Once the ball is yours, most opponents will sit back and let you have the ball while making it difficult for you to reach the goal. This, at times, may make you go for crossing, which is not a great idea given that Ronaldo is the only aerial threat up front. However, the idea behind possession-based style of play is to always keep your players on the move, so that the player with the ball at their feet always has the options of who to pass it to. With quick and accurate passes, the ball never stays put and the opposition has a difficult time predicting where the ball will go next.
The quick movement of the ball from player to player and the team being constantly on the move will keep opponents on edge, where eventually someone will make a wrong move, either by marking the wrong player, or staying in line when they should have gone after the ball, and an opportunity to reach the goal will open up. In order for the passing to be successful, the two key players are Modric and Iniesta, as the majority of attacks will go through them. Throughout 2015 (and before), both have shown that they are up to the task.
Similar to when defending, the team stays compact in attack and, for example, when Sanchez takes the ball wide, Neymar slots in centrally and Lahm goes up the pitch so that Alexis has two players to find in the box (Ronaldo and Neymar) and Lahm to pass back to.
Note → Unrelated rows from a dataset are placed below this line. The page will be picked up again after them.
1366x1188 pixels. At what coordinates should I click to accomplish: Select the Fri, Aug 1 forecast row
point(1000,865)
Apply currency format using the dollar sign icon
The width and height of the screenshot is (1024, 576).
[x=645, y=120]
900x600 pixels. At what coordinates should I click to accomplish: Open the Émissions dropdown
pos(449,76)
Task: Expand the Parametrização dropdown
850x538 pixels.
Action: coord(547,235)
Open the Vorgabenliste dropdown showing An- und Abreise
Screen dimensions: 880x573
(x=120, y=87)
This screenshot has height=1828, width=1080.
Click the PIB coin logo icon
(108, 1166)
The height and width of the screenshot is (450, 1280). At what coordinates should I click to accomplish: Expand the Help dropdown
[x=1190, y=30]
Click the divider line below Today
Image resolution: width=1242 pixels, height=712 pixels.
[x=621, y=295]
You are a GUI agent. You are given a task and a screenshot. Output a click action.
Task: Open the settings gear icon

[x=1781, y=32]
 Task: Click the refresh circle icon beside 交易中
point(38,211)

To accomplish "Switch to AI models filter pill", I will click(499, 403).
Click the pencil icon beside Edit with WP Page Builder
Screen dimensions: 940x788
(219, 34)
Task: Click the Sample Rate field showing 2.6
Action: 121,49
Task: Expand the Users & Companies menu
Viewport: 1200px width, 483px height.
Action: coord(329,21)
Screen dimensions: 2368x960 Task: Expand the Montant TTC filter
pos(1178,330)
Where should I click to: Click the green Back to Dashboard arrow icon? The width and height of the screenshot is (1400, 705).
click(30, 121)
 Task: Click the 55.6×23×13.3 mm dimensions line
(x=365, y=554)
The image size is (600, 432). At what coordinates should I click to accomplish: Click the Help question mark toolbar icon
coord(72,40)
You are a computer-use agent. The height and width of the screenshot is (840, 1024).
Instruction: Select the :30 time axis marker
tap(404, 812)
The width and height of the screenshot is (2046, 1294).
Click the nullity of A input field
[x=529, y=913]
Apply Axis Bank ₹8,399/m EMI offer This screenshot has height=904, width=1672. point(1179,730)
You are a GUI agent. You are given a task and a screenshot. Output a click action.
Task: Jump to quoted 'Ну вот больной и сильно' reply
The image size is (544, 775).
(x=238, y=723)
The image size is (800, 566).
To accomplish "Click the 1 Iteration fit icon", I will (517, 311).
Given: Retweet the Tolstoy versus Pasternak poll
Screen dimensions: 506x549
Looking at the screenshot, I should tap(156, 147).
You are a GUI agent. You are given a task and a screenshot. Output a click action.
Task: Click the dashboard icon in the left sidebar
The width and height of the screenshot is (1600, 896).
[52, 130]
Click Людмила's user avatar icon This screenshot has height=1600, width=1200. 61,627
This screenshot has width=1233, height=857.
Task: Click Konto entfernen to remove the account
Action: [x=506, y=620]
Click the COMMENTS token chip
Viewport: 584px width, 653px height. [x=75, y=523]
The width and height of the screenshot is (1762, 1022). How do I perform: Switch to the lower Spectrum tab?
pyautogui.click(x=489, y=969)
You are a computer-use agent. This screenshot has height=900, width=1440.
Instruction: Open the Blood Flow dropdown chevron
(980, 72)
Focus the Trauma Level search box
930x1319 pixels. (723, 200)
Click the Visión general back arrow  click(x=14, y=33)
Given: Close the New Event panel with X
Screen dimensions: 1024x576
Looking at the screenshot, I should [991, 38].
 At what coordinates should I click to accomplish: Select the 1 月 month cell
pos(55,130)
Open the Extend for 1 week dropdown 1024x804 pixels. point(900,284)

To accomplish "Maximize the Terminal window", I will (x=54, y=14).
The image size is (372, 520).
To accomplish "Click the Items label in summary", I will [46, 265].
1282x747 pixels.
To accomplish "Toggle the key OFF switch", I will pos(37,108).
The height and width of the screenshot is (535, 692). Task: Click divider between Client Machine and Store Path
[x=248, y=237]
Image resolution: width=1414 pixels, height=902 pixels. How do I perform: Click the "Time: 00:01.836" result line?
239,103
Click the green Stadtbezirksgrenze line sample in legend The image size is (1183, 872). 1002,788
Even if the opposition is ready for this and is intent on preventing gaps frpm appearing, the amount of concentration needed to make that happen will eventually wear the team down. As soon as concentration falters and fatigue creeps in, the team’s defensive organization will weaken and goalscoring opportunities will arise.
Furthermore, even if you think you have overdone it with passing and are struggling to find gaps, you always have the likes of Ronaldo and Vidal on your side, who are not afraid to take a long shot.
As we have mentioned earlier, for possession play to be successful, all of your players need to be technically sound. You should be able to start your attack from the back with your centrebacks confident on the ball. This means that even when the opposition opts for pressing, you can be safe in the knowledge that nobody will lose the ball easily and you will reach their box in a few quick, accurate passes.